# Der Reise ( Zombie Factory )



## col85 (Jan 28, 2009)

Map pack 3 for COD:WaW

anyone got it?

im addicted to zombies and this level looks to be the best yet!
managed level 12 last night, theres some pretty cool additions!


----------



## *MAGIC* (Feb 22, 2007)

Yeah mate its hard work.


----------



## col85 (Jan 28, 2009)

its all i ever play now untill MW2 or GT5 are out

fell free to add me for a few games

optimus_col


----------



## hallett (May 22, 2008)

got to level 25 with 3 people  bl00dy hard though

Daniel


----------



## mark14787 (Apr 24, 2009)

hallett said:


> got to level 25 with 3 people  bl00dy hard though
> 
> Daniel


that is hard man!!

3 people is a frigging nightmare!!

anyone feel free to add me "markdoherty" ps3 only tho :wave:


----------



## Sharpy (Mar 25, 2007)

i got to level 27 and lost a good few hours of my life, only got that far as the other 3 really knew what they were doing and helped me a ton, I now know exactly what to do and when and where to stand etc the raygun is essential, and the 3 weapon glitch is useful too but I can never get that to work lol

I got quite high on the 3rd one too shi no numa or whatever its called but I dont like the first one 

Apparantly the guys I played with got to level 80 something once using the glitches which must have took hours!!


----------



## hallett (May 22, 2008)

sharpy24 said:


> i got to level 27 and lost a good few hours of my life, only got that far as the other 3 really knew what they were doing and helped me a ton, I now know exactly what to do and when and where to stand etc the raygun is essential, and the 3 weapon glitch is useful too but I can never get that to work lol
> 
> I got quite high on the 3rd one too shi no numa or whatever its called but I dont like the first one
> 
> Apparantly the guys I played with got to level 80 something once using the glitches which must have took hours!!
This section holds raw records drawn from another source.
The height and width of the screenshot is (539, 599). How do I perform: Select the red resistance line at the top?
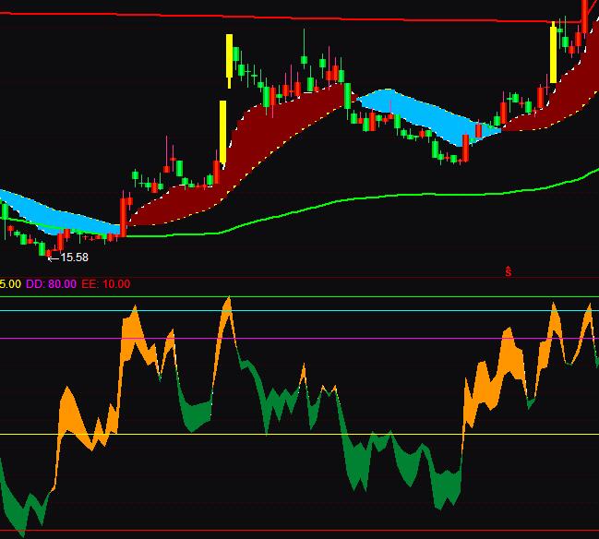pos(277,17)
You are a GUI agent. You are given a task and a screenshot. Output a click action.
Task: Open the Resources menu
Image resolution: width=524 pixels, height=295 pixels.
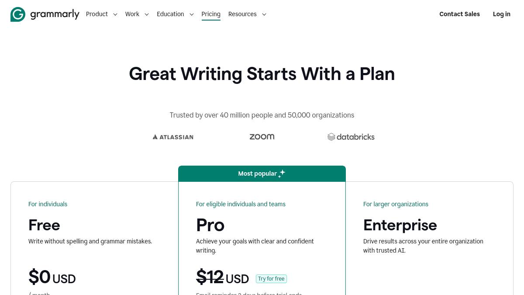(242, 14)
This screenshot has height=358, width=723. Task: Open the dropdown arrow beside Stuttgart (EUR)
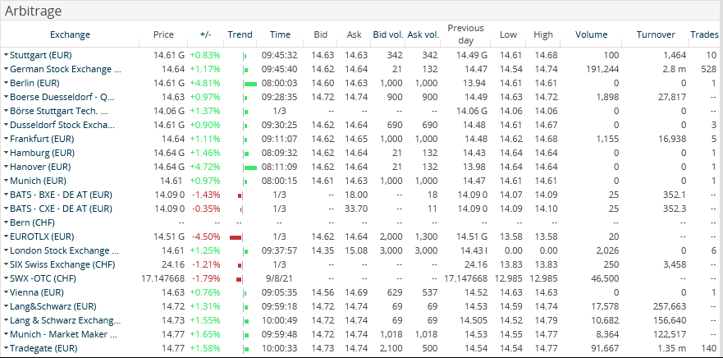coord(6,55)
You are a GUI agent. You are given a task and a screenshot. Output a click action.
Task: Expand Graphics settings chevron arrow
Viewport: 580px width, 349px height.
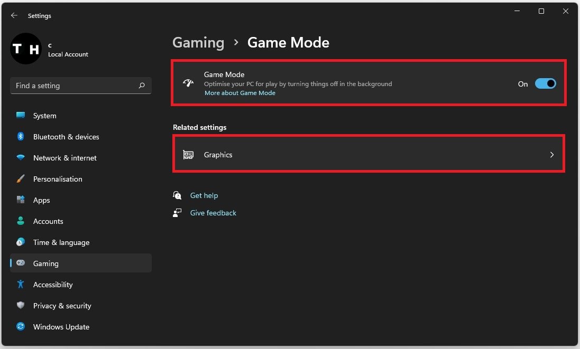tap(551, 155)
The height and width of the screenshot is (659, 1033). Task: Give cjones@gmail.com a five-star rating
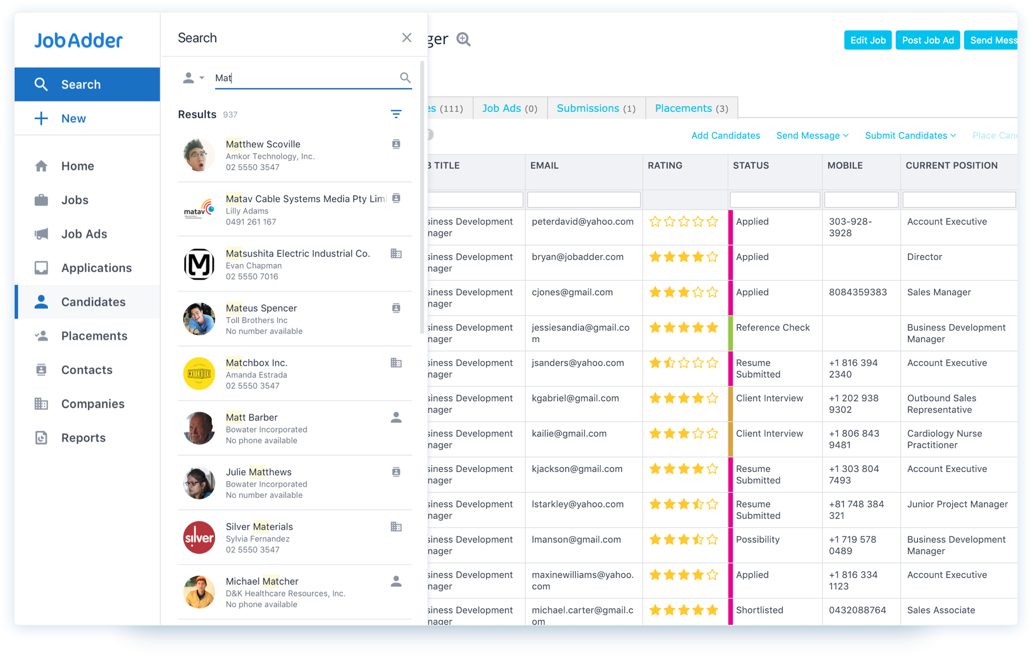(x=712, y=292)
none of us had a ray gun, upgraded MG42 and upgraded trench gun FTW, if you look at the leader board on PS3 then there are some people who got to round 2147 or something ridiculous like that

anyone who plays this on xbox add me H4LL3TT just say you are from DW and i will accept you

Daniel


----------



## Saxo90 (Jun 7, 2009)

Got it for playstation, level 20 is my highest i think, and that was hard work.

Ray gun/wunderwaffle are key as are heavy machine guns, pack a punch helps alot too.


----------



## GhostWKD (Jul 10, 2006)

hallett said:


> none of us had a ray gun, upgraded MG42 and upgraded trench gun FTW, if you look at the leader board on PS3 then there are some people who got to round 2147 or something ridiculous like that
> 
> anyone who plays this on xbox add me H4LL3TT just say you are from DW and i will accept you
> 
> Daniel


There's a level skip glitch which tops out at 2147 - friend of mine has done 4k+ but doesnt appear anywhere near as high as me with my 120 

Legitimately without glitching though highest is level 33 with no glitching, everyone ray gun and big upgraded MG plus wonderwaffle somewhere heh


----------



## mouthyman (May 1, 2006)

best zombie add on so far imo. me and a mate managed to get o level 24 with just the two of us, then i accidently backed myself into a corner reviving him


----------



## Beeste (Oct 25, 2005)

I've got to level 29 but it nearly half killed me!


----------



## EastUpperGooner (May 31, 2009)

i got to 31, started off with 4 people and ended with me and one other guy. about 4 hours long

afc1988


----------



## Defined Reflections (Jun 4, 2009)

My best is 23 rounds solo,39 rounds with just two 
Realy bored of it now, ive compleated the game 100% with all the tropheys, try doing the game on veteran bloody hard work!
Just waiting for mw2 to be delivered,so ive been playing nfs shift
Add me retro_al (ps3)


----------